Data excerpts:
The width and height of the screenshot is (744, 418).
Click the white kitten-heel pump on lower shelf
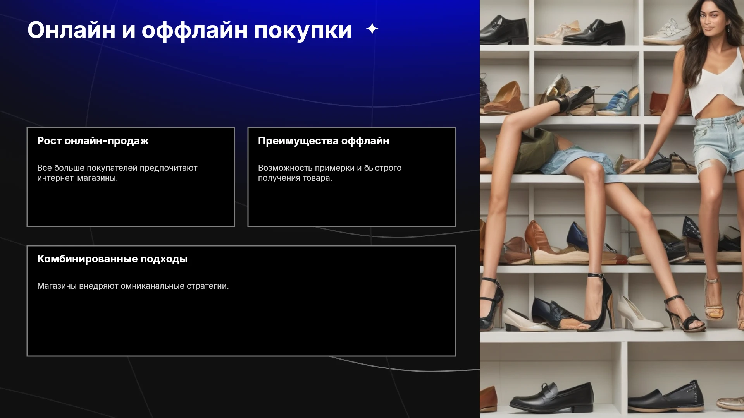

--

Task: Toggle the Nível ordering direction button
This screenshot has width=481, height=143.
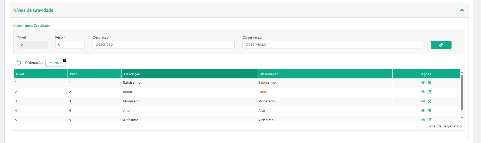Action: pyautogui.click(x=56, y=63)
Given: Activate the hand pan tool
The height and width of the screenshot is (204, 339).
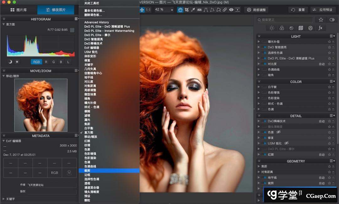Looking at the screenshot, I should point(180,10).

...

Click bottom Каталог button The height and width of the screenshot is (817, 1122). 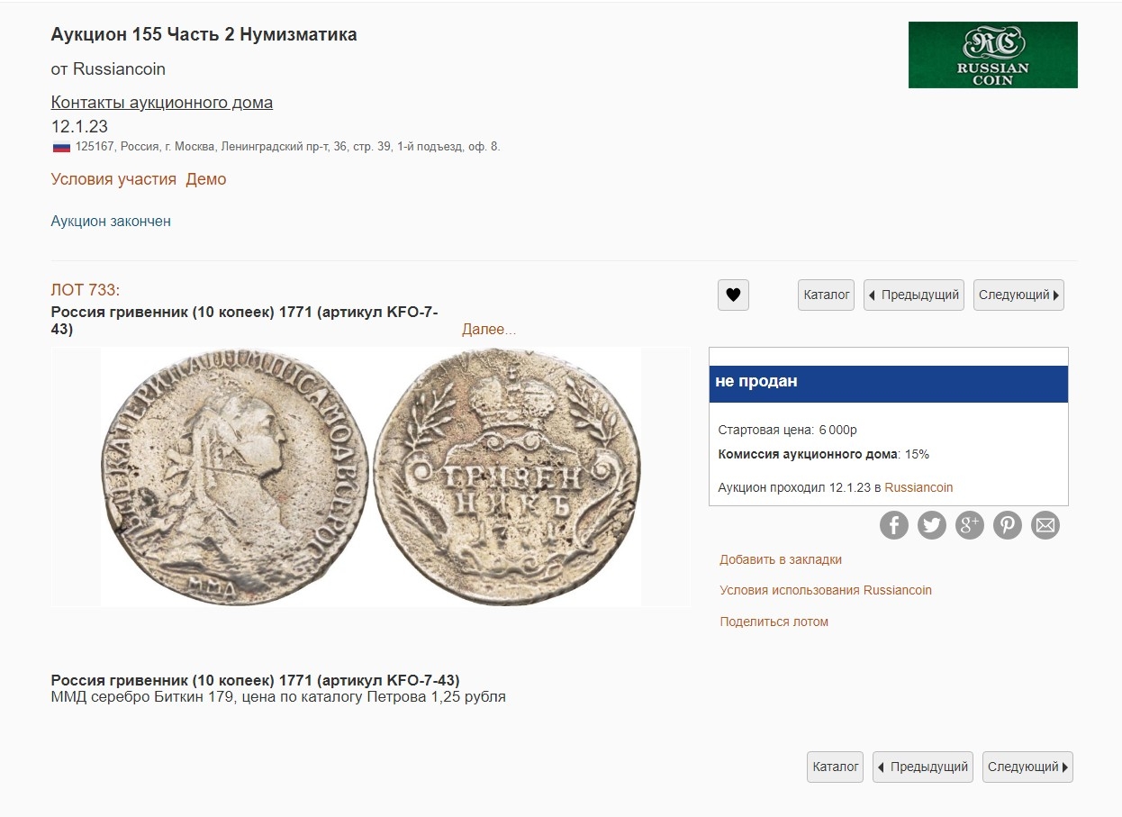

Work item: Transcribe, exactly and without additions, the lines of the records above, beginning with the line that contains "The width and" and ending with the line that contains "Click the white", both included.

Solution to this problem:
The width and height of the screenshot is (744, 418).
Click the white kitten-heel pump on lower shelf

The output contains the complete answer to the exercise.